When we want to get more done, many of us simply work more hours, move deadlines around and try to multitask wherever possible. While these short-term measures can often provide light relief, they are never sustainable in the long term; pretty soon it becomes a way of life, leading to high levels of stress and eventually poor productivity. How many times have you felt like you’re working for longer but not getting anywhere? We had a situation at LifeSearch in which an adviser felt lost and ended up asking for help, saying ‘I’m working 12-hour days but feel like I’m getting nowhere.’
Productivity is a measure of how much you accomplish, not how busy you are. So it’s far better to learn how to work intelligently and to use leverage to achieve more with your time and resources; only when you have learned to work intelligently will you be able to understand how to increase your productivity.

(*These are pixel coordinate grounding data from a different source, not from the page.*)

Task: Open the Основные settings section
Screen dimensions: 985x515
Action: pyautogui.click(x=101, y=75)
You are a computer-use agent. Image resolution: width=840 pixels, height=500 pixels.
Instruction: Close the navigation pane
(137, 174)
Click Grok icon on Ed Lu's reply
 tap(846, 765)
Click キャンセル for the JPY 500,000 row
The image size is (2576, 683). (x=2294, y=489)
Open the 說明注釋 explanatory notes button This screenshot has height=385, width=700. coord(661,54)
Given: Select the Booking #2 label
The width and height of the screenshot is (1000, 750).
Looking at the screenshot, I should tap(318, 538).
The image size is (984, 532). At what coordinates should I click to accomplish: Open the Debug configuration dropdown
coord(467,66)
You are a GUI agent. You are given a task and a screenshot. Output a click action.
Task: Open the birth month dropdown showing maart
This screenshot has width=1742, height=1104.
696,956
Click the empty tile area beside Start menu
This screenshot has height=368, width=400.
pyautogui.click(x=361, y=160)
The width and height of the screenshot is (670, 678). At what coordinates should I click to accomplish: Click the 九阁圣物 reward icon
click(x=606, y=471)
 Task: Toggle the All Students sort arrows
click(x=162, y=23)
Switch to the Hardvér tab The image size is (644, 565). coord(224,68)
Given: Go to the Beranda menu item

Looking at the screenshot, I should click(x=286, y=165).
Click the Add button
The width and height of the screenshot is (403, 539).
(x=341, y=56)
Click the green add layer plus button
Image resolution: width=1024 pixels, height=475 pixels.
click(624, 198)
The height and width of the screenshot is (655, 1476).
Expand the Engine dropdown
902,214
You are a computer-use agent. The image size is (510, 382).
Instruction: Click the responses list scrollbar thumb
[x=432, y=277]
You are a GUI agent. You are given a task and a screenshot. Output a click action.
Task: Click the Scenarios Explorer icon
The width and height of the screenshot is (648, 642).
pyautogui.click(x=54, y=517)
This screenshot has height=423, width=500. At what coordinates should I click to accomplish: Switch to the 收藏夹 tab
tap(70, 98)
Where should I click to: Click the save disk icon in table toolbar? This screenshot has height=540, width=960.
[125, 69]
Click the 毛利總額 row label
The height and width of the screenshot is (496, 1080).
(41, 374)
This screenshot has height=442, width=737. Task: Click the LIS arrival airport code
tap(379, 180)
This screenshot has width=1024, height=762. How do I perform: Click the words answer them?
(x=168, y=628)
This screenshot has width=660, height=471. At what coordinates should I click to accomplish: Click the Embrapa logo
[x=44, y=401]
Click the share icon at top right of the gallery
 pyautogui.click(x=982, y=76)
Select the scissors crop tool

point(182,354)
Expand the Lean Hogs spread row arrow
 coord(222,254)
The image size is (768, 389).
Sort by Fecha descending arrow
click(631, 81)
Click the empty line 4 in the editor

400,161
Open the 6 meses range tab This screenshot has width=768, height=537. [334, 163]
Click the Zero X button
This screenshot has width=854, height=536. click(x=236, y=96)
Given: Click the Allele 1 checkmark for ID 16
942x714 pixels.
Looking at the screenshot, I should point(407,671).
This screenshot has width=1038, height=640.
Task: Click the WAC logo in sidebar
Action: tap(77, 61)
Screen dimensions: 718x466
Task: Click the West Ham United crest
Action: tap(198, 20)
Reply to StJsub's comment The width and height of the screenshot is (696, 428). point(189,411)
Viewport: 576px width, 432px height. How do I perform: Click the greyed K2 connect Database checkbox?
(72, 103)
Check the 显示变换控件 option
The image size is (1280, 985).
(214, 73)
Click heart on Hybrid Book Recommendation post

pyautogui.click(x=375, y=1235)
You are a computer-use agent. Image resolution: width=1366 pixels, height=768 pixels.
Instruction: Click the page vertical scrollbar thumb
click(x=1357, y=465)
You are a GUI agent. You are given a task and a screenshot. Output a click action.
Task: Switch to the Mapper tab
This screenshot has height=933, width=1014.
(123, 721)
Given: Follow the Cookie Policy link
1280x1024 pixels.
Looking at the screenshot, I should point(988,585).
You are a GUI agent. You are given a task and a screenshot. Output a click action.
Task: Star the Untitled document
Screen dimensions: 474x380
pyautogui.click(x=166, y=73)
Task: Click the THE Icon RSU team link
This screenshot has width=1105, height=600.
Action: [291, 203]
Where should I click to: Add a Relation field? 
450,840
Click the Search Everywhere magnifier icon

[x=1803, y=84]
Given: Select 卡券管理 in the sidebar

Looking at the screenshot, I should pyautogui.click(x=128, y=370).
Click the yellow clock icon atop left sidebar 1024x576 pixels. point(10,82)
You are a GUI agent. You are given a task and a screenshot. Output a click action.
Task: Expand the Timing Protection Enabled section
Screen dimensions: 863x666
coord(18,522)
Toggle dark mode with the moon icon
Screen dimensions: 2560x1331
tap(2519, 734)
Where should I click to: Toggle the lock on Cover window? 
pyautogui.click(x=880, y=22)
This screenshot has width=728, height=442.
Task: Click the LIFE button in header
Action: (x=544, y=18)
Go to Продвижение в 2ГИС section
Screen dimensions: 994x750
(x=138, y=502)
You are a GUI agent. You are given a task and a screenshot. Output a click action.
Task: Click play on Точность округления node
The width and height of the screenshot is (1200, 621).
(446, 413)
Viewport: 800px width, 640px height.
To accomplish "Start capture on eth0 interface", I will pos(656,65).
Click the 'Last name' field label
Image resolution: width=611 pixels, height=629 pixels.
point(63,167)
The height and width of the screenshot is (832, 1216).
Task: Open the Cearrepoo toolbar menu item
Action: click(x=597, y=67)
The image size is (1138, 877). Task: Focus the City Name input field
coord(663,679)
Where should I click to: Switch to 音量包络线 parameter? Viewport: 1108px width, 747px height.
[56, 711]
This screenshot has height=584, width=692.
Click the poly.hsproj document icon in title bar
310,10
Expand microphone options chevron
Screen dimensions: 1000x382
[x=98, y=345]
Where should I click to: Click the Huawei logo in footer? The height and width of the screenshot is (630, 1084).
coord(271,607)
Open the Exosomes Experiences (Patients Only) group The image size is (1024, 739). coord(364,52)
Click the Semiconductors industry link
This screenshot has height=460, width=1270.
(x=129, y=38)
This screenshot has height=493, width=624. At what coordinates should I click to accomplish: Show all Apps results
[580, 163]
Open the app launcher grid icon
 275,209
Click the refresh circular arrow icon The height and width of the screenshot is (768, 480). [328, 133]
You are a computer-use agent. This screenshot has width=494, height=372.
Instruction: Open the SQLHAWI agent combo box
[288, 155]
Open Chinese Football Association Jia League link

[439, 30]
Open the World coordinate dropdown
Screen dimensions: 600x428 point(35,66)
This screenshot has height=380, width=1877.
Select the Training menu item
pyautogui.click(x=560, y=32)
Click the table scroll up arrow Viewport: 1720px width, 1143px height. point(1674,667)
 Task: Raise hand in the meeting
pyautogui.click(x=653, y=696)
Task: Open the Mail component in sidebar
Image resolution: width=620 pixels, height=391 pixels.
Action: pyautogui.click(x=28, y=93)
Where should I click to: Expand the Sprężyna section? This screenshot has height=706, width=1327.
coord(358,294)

While my experience lends itself to sales, what I’ve tried to achieve in this blog is to outline how to be productive whatever your job.
1. Get organised
The first step in any productivity improvement plan is to get organised. Think about how to arrange your physical space so that it helps, rather than hurts your performance. Messy desks and drawers affect your productivity because you spend valuable time searching through piles of documents instead of doing high-value activities. Prioritise which tasks you need to get done and follow a to-do list.
2. Be self-aware
Organisation also involves self-awareness, and becoming aware of how you spend your time is essential for improving productivity. An activity log can help you to monitor how many jobs you’ve completed, and will help to show you exactly where you use your time well and where you waste time handling low-priority work, interruptions and distractions. Self-awareness also helps you to understand when you do your best work. Some people do their best work early in the morning, others aren’t fully productive until the afternoon or evening. Understanding your work pattern preferences will help you schedule important priority tasks for the times of day when you perform the best.
3. Start with the right attitude
The next part of improving productivity is related to your attitude and approach to your work. Self-motivation is very important if you want to maximize your productivity. Learn what motivates you to do your best work and then create the best environment possible so that you can do so. Think positively and take small steps to improve your performance as this will give you the motivation and inspiration that you need to continue moving forward with your plan.
4. Delegate more
Being productive is not a solo sport. To be truly productive in a work setting you must rely on everyone around you to help. While it’s true that too many cooks can spoil the broth, it’s also true that many hands make light work. Being productive will ensure that you are one of the cogs in a well-oiled machine rather than the rusty old cog that’s threatening to bring the whole thing to a grinding halt.